The little girl began to cry. The wind blew around them,
bounded to this sorrow. Wind said to Mrs. Tree that he would never forget, long
after they chopped her up and used her for kindling.
“I will remember your story, Mrs. Tree. And I will make sure
to tell everyone,” Wind said.
The rain began to lightly fall and Rain spoke, “Mrs. Tree, I
will bring as much water as I can to wash off your pain.”
Moon looked down on all of this and he said, “Mrs. Tree, I
watched everything and I too will never forget. I will tell your story.”
Mrs. Tree could not lose her sorrow but she did find her
comfort and strength.
Every day the little girl would visit and talk to her. Wind
continued to blow away the souls captured in Mrs. Tree’s branches. Rain
continued pour and the moon comforted with his soft, white light. And Mr. Tree
spoke of Mrs.
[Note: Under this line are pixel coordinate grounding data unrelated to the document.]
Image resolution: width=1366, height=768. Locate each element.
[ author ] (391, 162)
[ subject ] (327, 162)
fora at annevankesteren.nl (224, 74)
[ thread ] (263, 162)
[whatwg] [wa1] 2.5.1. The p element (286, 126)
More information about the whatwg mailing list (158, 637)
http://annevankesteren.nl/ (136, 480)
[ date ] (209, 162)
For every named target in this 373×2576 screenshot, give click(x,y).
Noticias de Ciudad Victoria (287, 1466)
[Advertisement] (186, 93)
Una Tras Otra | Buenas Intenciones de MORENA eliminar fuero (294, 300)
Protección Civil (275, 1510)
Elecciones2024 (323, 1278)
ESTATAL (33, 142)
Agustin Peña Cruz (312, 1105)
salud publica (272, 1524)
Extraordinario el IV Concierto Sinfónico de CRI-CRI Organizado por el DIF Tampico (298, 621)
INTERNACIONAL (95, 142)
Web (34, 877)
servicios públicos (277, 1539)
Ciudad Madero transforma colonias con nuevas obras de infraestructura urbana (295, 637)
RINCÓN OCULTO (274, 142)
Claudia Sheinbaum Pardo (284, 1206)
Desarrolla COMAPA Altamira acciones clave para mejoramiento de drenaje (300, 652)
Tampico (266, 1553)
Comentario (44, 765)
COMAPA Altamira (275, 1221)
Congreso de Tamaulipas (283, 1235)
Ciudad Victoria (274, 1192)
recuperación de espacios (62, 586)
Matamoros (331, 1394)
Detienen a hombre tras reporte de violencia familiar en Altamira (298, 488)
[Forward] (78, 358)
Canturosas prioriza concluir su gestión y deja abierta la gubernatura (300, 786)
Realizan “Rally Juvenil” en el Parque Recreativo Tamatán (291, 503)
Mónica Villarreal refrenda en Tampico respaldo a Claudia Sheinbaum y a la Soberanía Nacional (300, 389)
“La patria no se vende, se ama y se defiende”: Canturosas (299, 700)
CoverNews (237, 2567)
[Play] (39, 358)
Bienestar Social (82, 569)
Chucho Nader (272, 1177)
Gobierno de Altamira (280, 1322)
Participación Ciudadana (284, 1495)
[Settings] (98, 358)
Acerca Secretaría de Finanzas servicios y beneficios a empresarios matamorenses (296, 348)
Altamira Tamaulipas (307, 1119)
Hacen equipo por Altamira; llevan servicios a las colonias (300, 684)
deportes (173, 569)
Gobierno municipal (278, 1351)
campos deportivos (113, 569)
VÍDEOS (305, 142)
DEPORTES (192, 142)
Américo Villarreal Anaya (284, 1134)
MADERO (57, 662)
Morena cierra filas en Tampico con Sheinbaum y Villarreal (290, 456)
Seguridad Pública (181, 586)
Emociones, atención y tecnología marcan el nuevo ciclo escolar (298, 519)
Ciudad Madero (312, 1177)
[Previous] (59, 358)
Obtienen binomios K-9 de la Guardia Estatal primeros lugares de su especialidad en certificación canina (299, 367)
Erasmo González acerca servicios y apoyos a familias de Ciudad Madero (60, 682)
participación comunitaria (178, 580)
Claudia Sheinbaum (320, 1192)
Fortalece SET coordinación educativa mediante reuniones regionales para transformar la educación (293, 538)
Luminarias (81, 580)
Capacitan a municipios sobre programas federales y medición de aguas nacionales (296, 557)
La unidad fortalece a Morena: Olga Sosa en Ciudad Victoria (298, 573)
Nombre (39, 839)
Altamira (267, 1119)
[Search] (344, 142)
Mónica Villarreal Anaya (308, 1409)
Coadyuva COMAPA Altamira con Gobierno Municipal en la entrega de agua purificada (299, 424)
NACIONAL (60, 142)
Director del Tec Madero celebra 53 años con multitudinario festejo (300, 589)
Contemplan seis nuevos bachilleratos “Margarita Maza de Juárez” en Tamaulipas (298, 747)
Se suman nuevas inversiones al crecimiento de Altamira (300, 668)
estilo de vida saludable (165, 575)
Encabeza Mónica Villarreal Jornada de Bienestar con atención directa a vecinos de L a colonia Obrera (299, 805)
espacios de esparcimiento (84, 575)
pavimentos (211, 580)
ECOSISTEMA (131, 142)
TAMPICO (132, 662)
Tree’s good heart and majestic beauty every single day.
Eventually, she became the Mrs. Tree everybody remembered. But
the nightmares continued as the story sailed on the air and coursed through
earth by root systems. Rain and Moon
kept their promise. All the elements and all those with a listening ear carried
her story generation after generation.
Mrs. Tree’s story was never forgotten.